The records below:
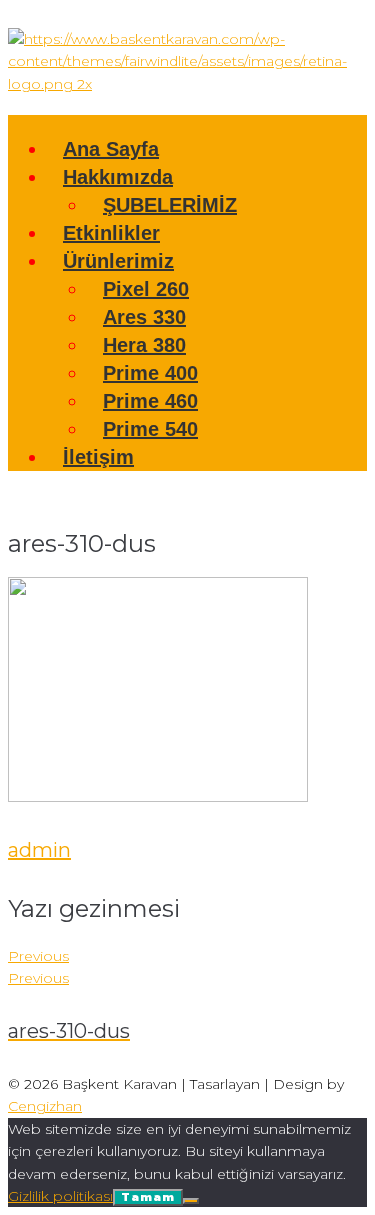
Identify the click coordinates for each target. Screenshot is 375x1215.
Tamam (148, 1197)
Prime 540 (150, 429)
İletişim (98, 457)
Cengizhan (45, 1106)
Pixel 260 (146, 289)
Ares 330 (144, 317)
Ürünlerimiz (118, 261)
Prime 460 (150, 401)
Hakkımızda (118, 177)
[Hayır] (191, 1201)
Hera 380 (144, 345)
End of The records.
Work item:
Would you retype the entries above in full, exactly as written, minus the pictures?

Written answer:
Identify the click coordinates for each target. Screenshot is 375x1215.
Tamam (148, 1197)
Prime 540 (150, 429)
İletişim (98, 457)
Cengizhan (45, 1106)
Pixel 260 (146, 289)
Ares 330 (144, 317)
Ürünlerimiz (118, 261)
Prime 460 (150, 401)
Hakkımızda (118, 177)
[Hayır] (191, 1201)
Hera 380 (144, 345)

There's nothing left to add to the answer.